Owing to the COVID-19 pandemic and the lockdown, the University of Delhi had decided to conduct online open-book examinations for its students
Image for representational purpose only
Image for representational purpose only

As the University of Delhi is gearing up to conduct an online open-book examination, necessitated by the COVID-19 pandemic and the lockdown, a survey conducted by the students of Delhi University's Sree Ram College of Commerce reveals that 73 per cent of the students do not have access to their study materials right now. The students, who conducted the survey among over 600 of their peers, also suggested that an online open-book examination is impractical in the current scenario considering that most faculty haven't completed the syllabi and most students do not have access to a fast internet connection.
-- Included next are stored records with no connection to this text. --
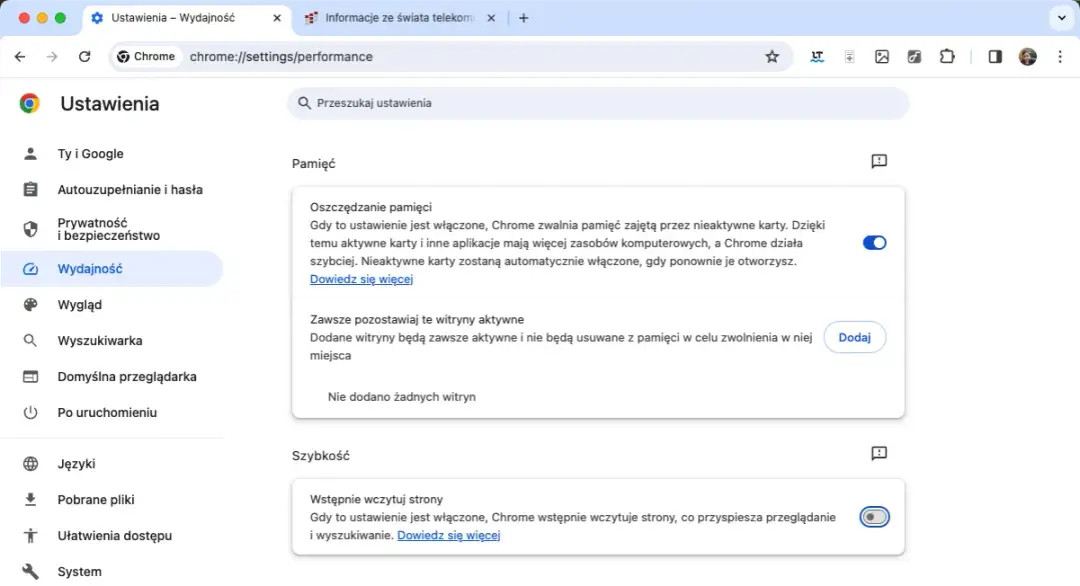Open the Chrome profile avatar
The height and width of the screenshot is (586, 1080).
(x=1028, y=56)
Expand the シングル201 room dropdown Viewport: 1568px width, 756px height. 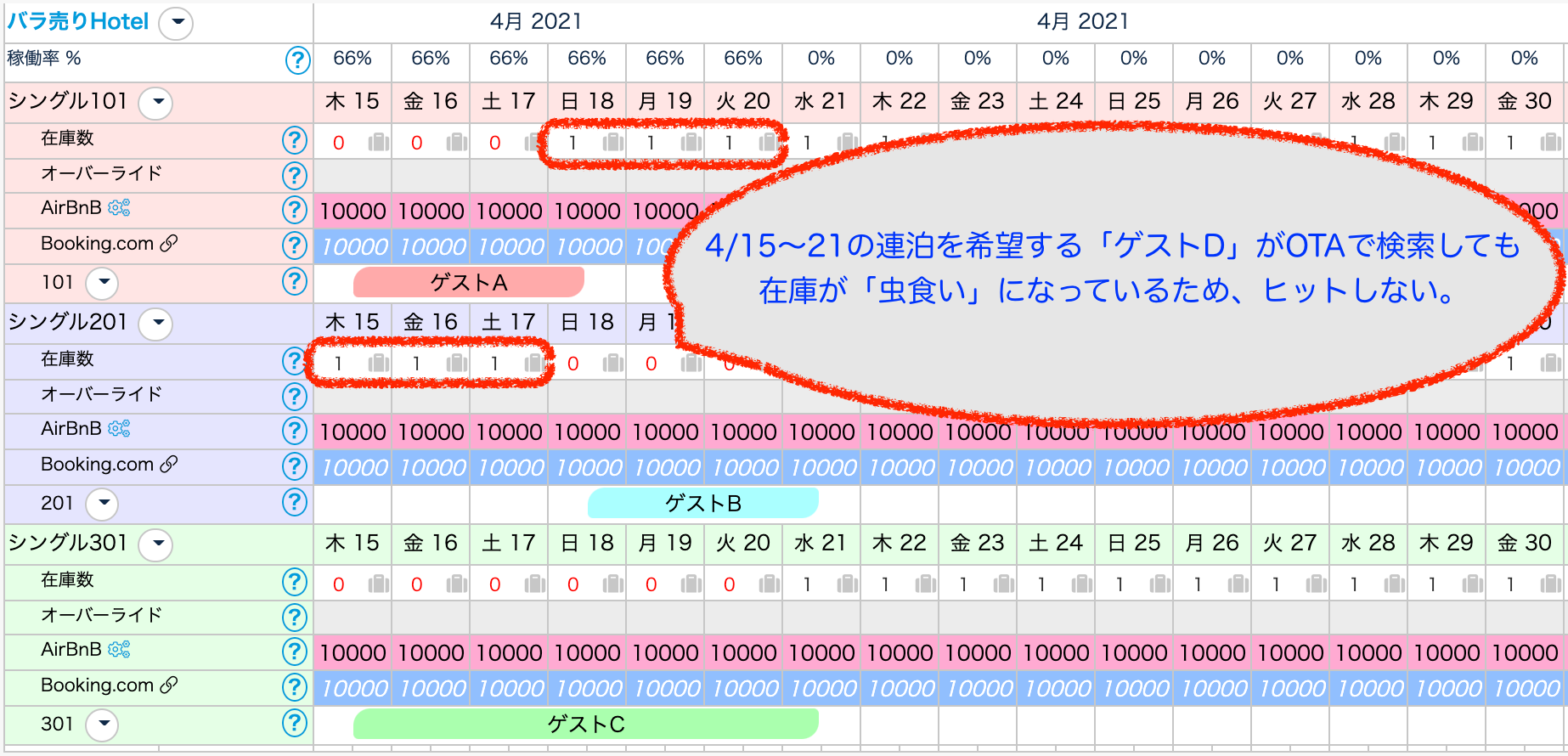click(156, 324)

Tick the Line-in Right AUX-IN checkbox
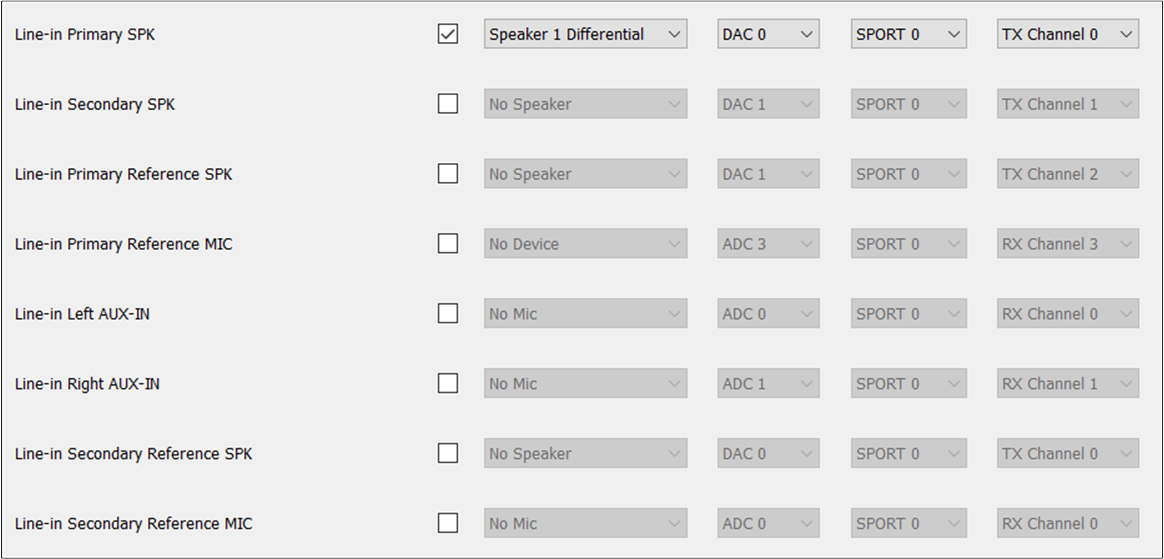tap(448, 383)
"We conducted the survey as soon as we got to know about the university's decision to conduct the examination. This seemed like an impractical option," says Aastha Singla, a student of the college. "We had surveyed around 600 students before arriving at this conclusion. A lot of us do not have access to study materials right now. We had gone home for the mid-semester break when the lockdown was announced. We had no option of going back and getting our books," she says.

In case you're wondering how many, 81 per cent of the respondents stated that their syllabus is incomplete. The surveyors say that the academic calendar mandates that the faculty finish the syllabus by May 15. After the nationwide lockdown was imposed, the university had asked its faculty to conduct classes online. However, this had created a lot of hue and cry among the students, as well as the faculty, who alleged that a lot of students do not have access to required gadgets and/or a fast internet connection. However, in the survey, 37 per cent of the students say that online classes were not conducted for them and 43 per cent say that they weren't able to attend classes regularly.

The students also noted that the university doesn't have a system in place to monitor the students to avoid malpractice during the examination. "If somebody wants to cheat on an exam, they have all the freedom to do that. An open book examination only makes this easier," says Farah Rafeeq, another student. "On top of this, a lot of our classmates are from Kashmir, who have no access to an internet connection," she adds.

The students, who note that offline examinations are also impossible, in the current scenario, have suggested a solution to this problem. Their survey report reads, "The suggestion is to mark the students on the basis of 50 per cent Internal Assessment Marks and the rest on the basis of their average marks scored in the previous semester."